(the latest entry is always on top,
THERE ARE PERKS
2 May 2005
When one is a theatre critic, the range of quality of performances one sees varies widely from the downright awful to the truly spectacular. When one checks the price of tickets for The Lion King, one realizes that this is the payment for all those nights sweating over a review at 1 a.m., trying to be encouraging without being destructive toward a show that really, really had no business being on stage.
I'm not sure why the producers of The Lion King pulled out all the stops for critics for the touring production, which opened at the Sacramento Community Center last night. The show, from all reports, is already sold out, so whether the reviews are raves or pans, it will not affect ticket sales.
But the publicity person for the California Musical Theatre Company told me that they had released 200 reviewer tickets (presumaby this is 100 reviewers + guest). Perhaps a "thank you" for all of past reviews. But all the guys were there. All the usual reviewers, many of whom I have come to recognize, as well as all of the television anchorpersons. We usually see Jennifer Smith, of the ABC affiliate, and her daughter at the shows, but have never seen Alicia Malaby, from the CBS affiliate or husband and wife Dave Walker and Lois Hart from the NBC affiliate. They were all there last night.
The very first "big" show I reviewed was Beauty and the Beast, about five years ago. We rarely attended touring Broadway shows prior to that because tickets were just prohibitively expensive, even for the nosebleed section of the balcony.
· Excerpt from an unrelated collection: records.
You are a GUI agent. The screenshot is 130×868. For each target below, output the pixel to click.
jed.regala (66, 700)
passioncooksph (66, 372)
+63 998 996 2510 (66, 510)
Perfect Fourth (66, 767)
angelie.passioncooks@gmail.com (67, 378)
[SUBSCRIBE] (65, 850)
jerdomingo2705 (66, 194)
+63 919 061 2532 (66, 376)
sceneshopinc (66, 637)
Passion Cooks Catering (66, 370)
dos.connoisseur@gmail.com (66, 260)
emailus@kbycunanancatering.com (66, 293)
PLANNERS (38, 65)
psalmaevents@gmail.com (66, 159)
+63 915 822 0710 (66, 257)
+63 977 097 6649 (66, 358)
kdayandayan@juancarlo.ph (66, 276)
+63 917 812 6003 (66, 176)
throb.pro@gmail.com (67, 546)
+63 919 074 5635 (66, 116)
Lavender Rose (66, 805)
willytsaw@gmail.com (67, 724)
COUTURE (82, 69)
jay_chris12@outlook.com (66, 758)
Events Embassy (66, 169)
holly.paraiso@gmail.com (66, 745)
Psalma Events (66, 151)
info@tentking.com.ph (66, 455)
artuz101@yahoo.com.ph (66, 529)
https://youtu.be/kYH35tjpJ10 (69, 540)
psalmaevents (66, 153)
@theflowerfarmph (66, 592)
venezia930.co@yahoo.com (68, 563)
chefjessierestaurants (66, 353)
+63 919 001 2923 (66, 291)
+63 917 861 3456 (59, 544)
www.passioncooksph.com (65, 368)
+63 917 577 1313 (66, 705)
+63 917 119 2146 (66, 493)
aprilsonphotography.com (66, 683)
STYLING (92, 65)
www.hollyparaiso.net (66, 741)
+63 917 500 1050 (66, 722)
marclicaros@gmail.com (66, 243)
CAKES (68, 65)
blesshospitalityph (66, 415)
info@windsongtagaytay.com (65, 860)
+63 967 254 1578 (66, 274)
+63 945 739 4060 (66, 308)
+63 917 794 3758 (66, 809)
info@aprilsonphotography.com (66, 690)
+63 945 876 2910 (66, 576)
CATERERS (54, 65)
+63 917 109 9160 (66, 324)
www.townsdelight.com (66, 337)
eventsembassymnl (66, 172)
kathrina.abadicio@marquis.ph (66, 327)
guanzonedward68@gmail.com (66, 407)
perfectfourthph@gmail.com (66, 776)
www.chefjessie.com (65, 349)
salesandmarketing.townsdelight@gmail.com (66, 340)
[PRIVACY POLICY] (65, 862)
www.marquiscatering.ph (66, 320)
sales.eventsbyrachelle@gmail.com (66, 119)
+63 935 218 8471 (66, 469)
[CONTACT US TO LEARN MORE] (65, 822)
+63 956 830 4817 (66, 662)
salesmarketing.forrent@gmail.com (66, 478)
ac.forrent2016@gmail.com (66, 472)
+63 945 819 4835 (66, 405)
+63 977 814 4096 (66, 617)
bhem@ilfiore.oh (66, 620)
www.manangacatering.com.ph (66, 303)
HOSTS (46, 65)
But there we were, sixth row center for this delightful production and I thought "I could learn to like this!"
Our seats have been moved around a bit since that time, never quite that close before, but never more than 12 rows back, which is much better than we ever would have purchased on our own.
So when I saw that we were in row D this time, I was amazed. Fourth row. I had never walked through that magic door where the A-E row people sat before. Not only fourth row, but I was on the new aisle they had created. During the parade of the amazing animals, designed by director/costume designer Julie Taymore, they walked right by me. I could have plucked the feathers off the birds or patted the rhino on his rump should I have tried.
Now, I have to confess that I am not a huge fan of The Lion King. We saw it in London (from the nosebleed section--and even that wasn't cheap) and once we'd gotten past the spectacle of it, I found the rest of it, especially Act 2, pretty ho-hum. I found myself drawn in a bit more to Act 1 this time too, but I still don't think much of Act 2, which seems to be a lot more "filler" than actual substance, no matter how visually exciting it may be (I was yawning before the finale).
However, if you accept that there's not a heck of a lot of substance to this Hamlet-on-the-Savannah tale to begin with, it can be enjoyed for the visual alone.
Taymore has designed unique costumes in which the performers become animals without losing their individuality as performers. Their bodies blend seamlessly into those of the animals, with no attempt whatsoever to hide the human being, yet still retaining the character of the animal.
You can see in this cheeta photo that the operator shares one leg with the animal and manipulates the front paws like a puppet.
In the case of the lions, they wear tall heads which either stand up on top of their heads, allowing them to speak/sing naturally...
But yet, when they are "lion-like," such as in attack mode, the heads pop forward, hiding the human face...
The whole thing is quite ingenious.
Sunday afternoon it was back to Sacramento for "5 Course Love," a comedy by Gregg Coffin at a much smaller theatre company. It was an enjoying bit of fluff, well performed and a nice quiet way to pass an afternoon.
Now comes the payoff for the lovely entertainment I've had in the past two days--two reviews to write before morning!